Bexar County District Attorney Nico LaHood’s assertion that he was unaware of the speedy dismissal of DWI charges against a prominent businesswoman is just as troubling and problematic as the initial impression the dismissal made — that the local district attorney’s office was doling out unequal justice based on social status.

The fact that the criminal charges against Catherine Amato, 63, for driving while intoxicated were dismissed less than two months after her arrest raised serious concerns about the administration of justice by LaHood’s office.

The district attorney’s said later that it was his staff, working independently without his knowledge. But this raises other questions. The DA — who lost the primary election to Democratic challenger Joe Gonzales — should have been aware. There was a breakdown somewhere and the office is still his responsibility.

In a news release issued after details of Amato’s case came to light in an Express-News column by Brian Chasnoff, LaHood said he had been “personally unaware of this situation.”

“Once this matter was brought to my attention, I had our office conduct an immediate review of all the evidence in this case. I do not agree with the manner in which the original prosecutor handled this case and arrived at his decision,” LaHood said in his written statement.

Jacob Kemmy, the prosecutor who dismissed the case, told the Express-News he took the action independently because he believed the arresting San Antonio Police Department officer, Jason Portillo, made false statements in both a police report and a search warrant affidavit.

Kemmy, however, acknowledged the video of the arrest shows Amato weaving and veering out of her traffic lane. He resigned the day after talking to the newspaper.

LaHood directed the case be refiled in the interest of justice.

However, even the way the office first tried to refile the case contained errors. His staff tried to refile under the old case number, but the county clerk refused to accept it — and for good reason.

Refiling the case under the old file would have set up the case for automatic dismissal due to double jeopardy laws. Kudos to the county clerk’s staff for catching the error.

A probable cause affidavit filed with the new case indicates Amato’s blood alcohol level at the time of her arrest was 0.12, which is over the legal limit of .08 for driving.

High profile cases do not move quietly through the justice system. It stretches the imagination to think the Amato case moved as far and as quickly as it did without getting on LaHood’s radar or that of others at senior levels. And if it didn’t, why not?

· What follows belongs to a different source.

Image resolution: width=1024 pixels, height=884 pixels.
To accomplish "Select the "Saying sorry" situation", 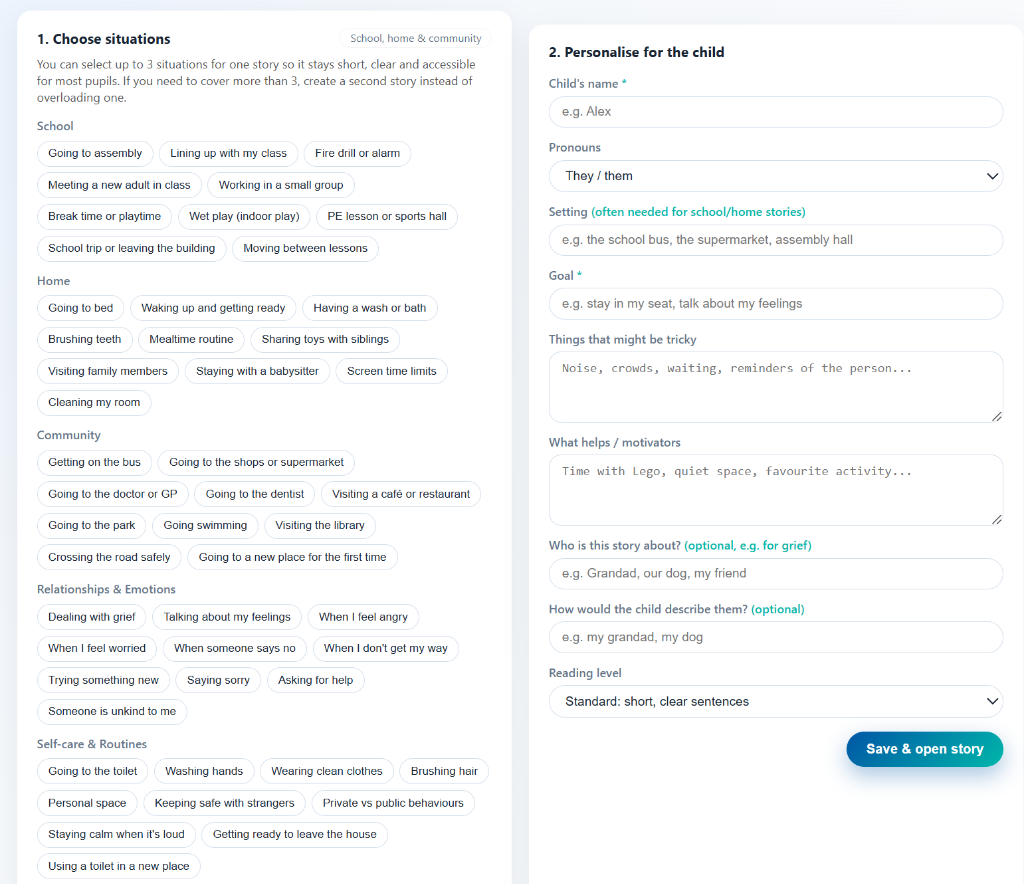I will pyautogui.click(x=218, y=680).
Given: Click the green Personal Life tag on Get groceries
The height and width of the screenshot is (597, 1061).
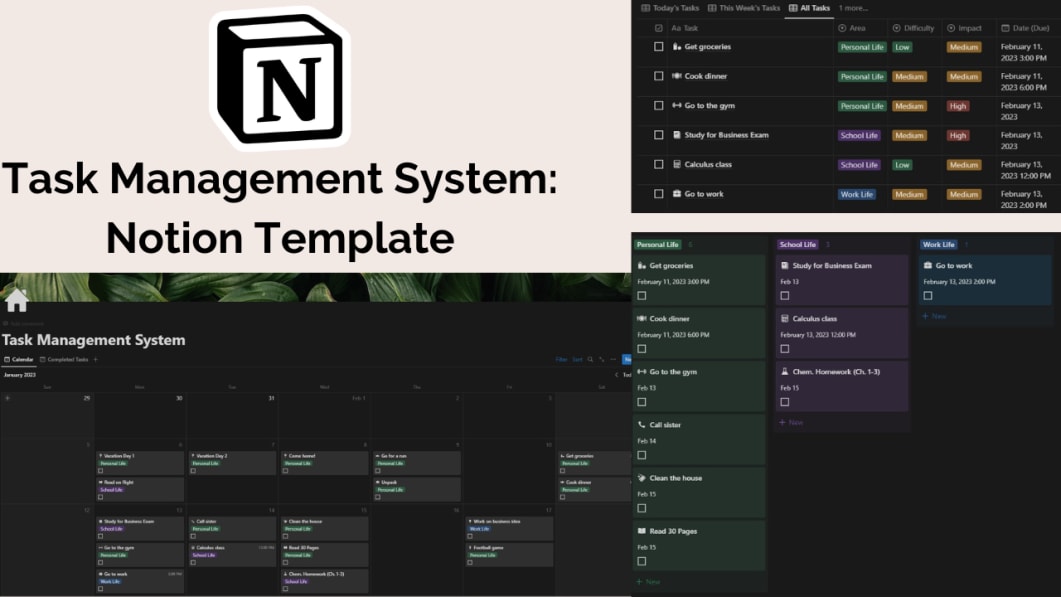Looking at the screenshot, I should [862, 47].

Amato is the owner and operator of multiple Subway sandwich shops and Ruby Tuesday restaurants. She is also the estranged wife of businessman Charlie Amato, chairman and co-founder of SWBC and a Spurs shareholder. The couple has filed for divorce.

Many of the DWI cases filed based on late February arrests occurring at about the same time as Amato’s are still making it slowly through the criminal justice system. Judges who handle DWI cases on a daily basis say it is not unusual to wait months for results of blood analysis, the primary evidence in these type of cases.

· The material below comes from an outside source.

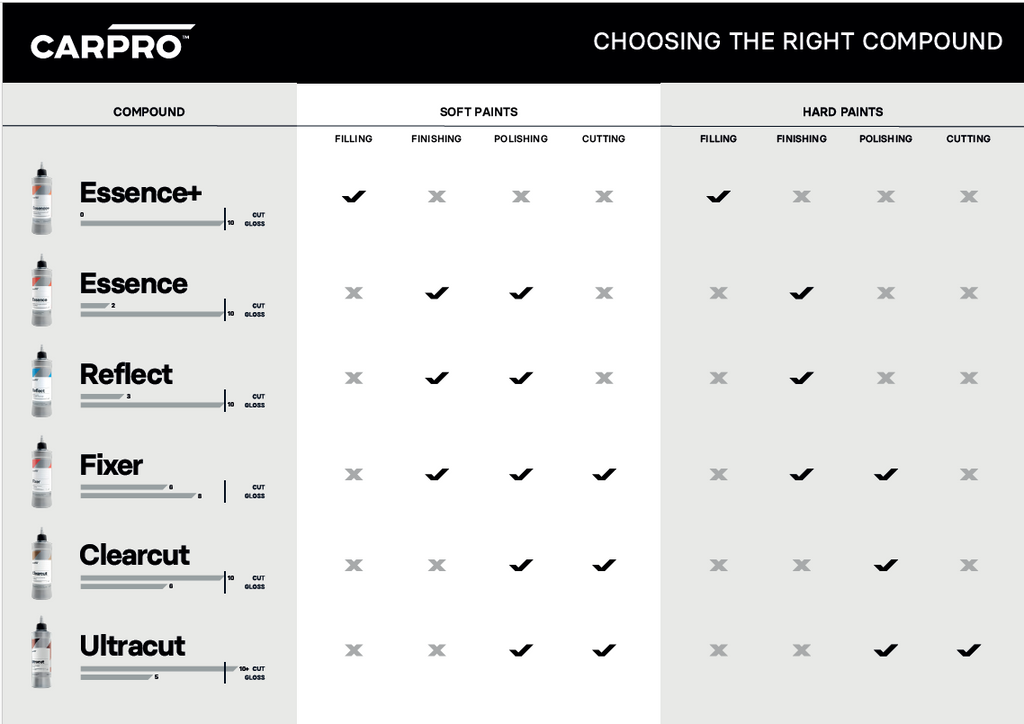1024x724 pixels.
Task: Click Ultracut hard paints cutting checkmark
Action: click(968, 650)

Amato was arrested on Feb. 26 and the charges were dismissed on April 24. The case was set for an expunction hearing next month to consider a defense motion to have records in the case sealed.

Between the time of Amato’s arrest and the dismissal of her case, LaHood lost his political party’s nomination for a place on the November ballot in his bid for a second term.

Technically, there is no one to hold LaHood accountable anymore, but that doesn’t mean his job as the highest ranking elected law enforcement official in Bexar County is done.

The decision to refile was warranted. But there’s also this: Elected officials need to remain accountable and do the job they were elected to do regardless of the political winds, especially if they have a role in ensuring access to equal justice.